Capt. Dan Berg of Aqua Explorers, Baldwin, New York, has been diving the wrecks of New York and New Jersey for more than 30 years. His books, Wreck Valley Volumes One and Two, are comprehensive guides describing the dive conditions and history behind 100 wrecks off the New Jersey coast and Long Island’s South Shore. He has won awards for his shipwreck television series and received accolades for side scan surveys conducted with Marine Sonic Technology, Ltd. A highly respected maritime historian, Berg says of the HMS Hussar: “From my diving experience and research, I for one haven’t found any proof that a treasure exists.”

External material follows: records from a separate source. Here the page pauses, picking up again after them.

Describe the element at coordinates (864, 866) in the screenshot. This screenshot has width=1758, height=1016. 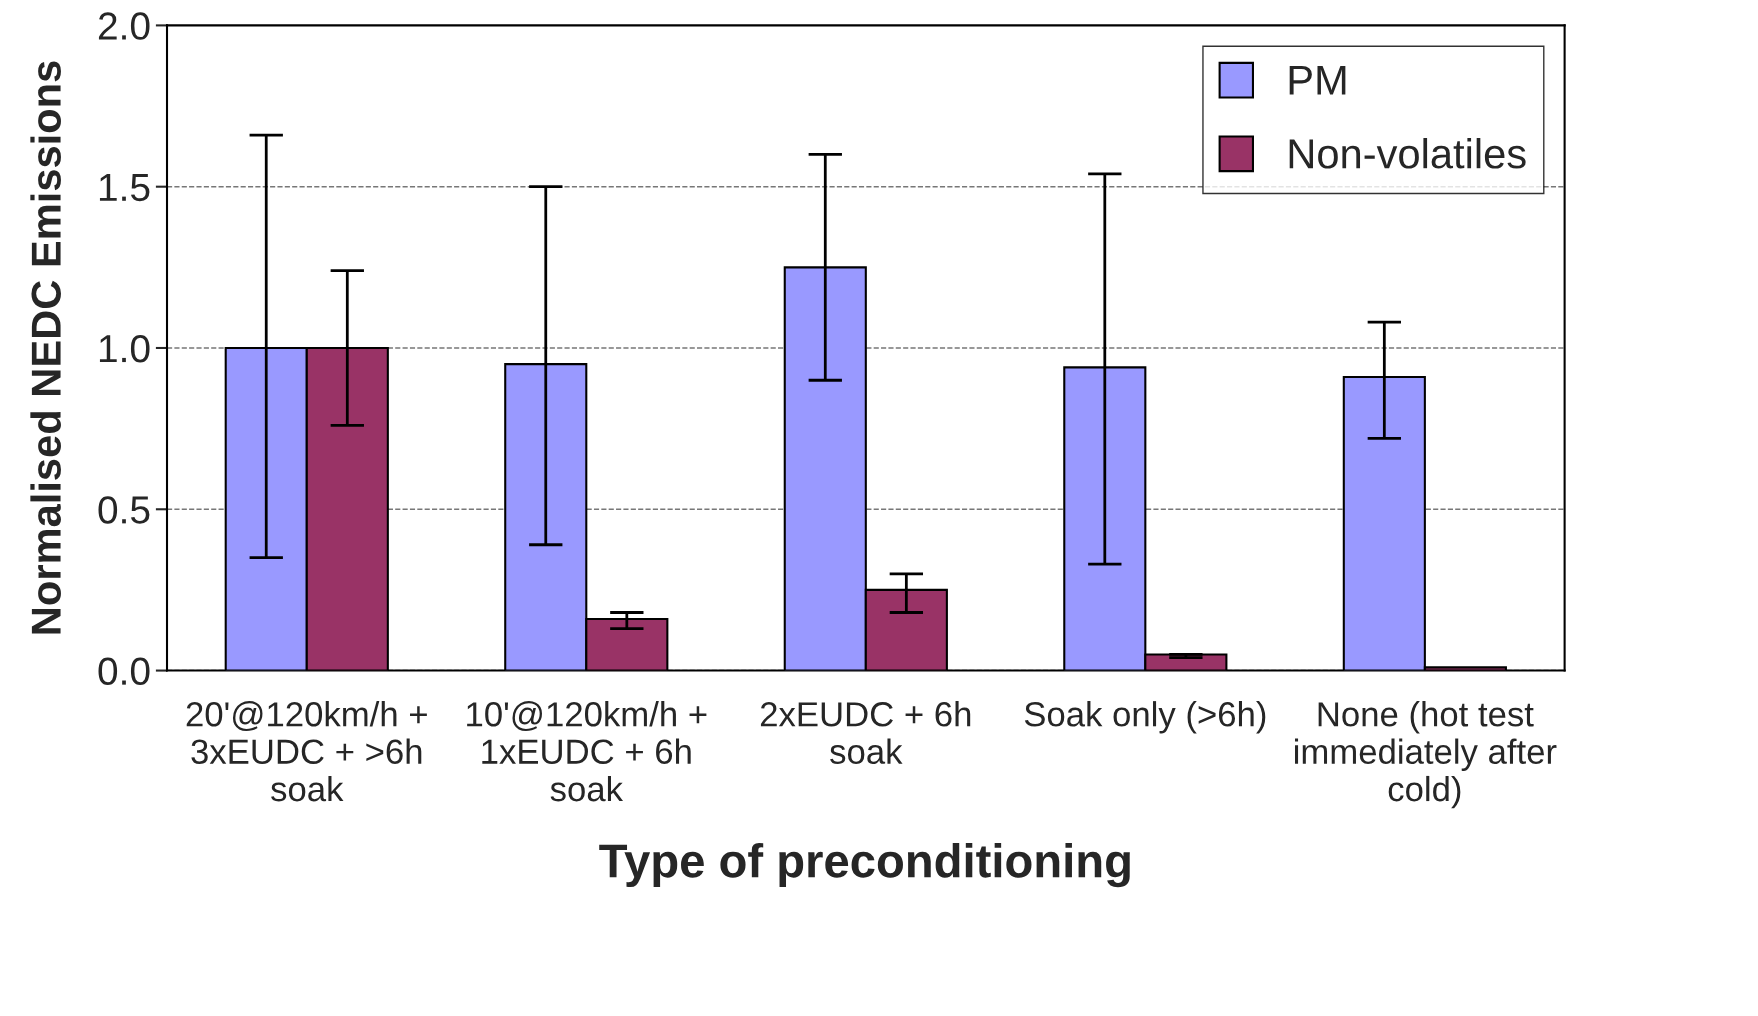
I see `x-axis-title: Type of preconditioning` at that location.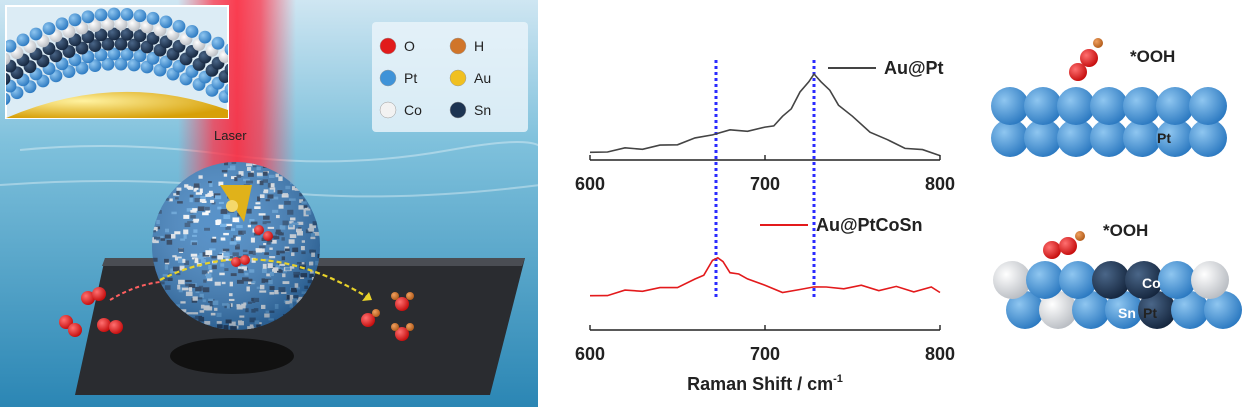 The width and height of the screenshot is (1254, 407). I want to click on co-atom-label: Co, so click(1152, 283).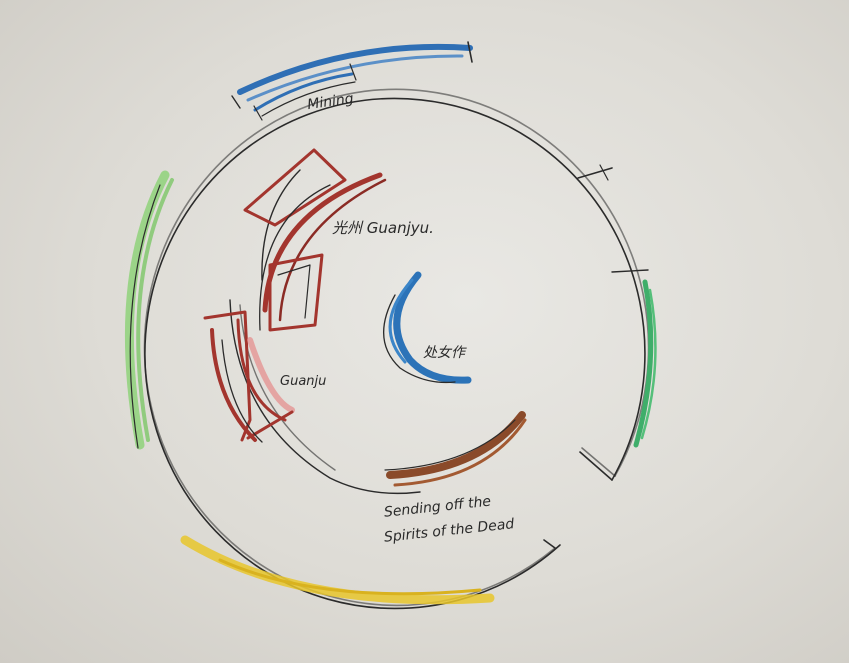  What do you see at coordinates (303, 382) in the screenshot?
I see `guanju-label: Guanju` at bounding box center [303, 382].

Some divers say the British frigate’s remains, if any survived, are beneath a landfill in the Bronx. This might have merit considering New York’s continued infrastructure additions including roads, buildings and parking lots. In Kim Stanley Robinson’s 2017 science fiction novel, New York 2140, a sub-plot centers on an attempt to recover two chests of gold from the wreck of the HMS Hussar that lies under a submerged parking lot in the former Bronx.
The vessel still holds tidbits of adventure. After all, its name was taken from the swashbuckling light cavalry regiments of European armies in the late 17th and 18th centuries. The legend of the treasure aboard the Hussar continues to stir the imagination. Who knows, maybe the next tempestuous storm at Hell Gate will wash some coins ashore. Time will tell and treasure seekers are patient.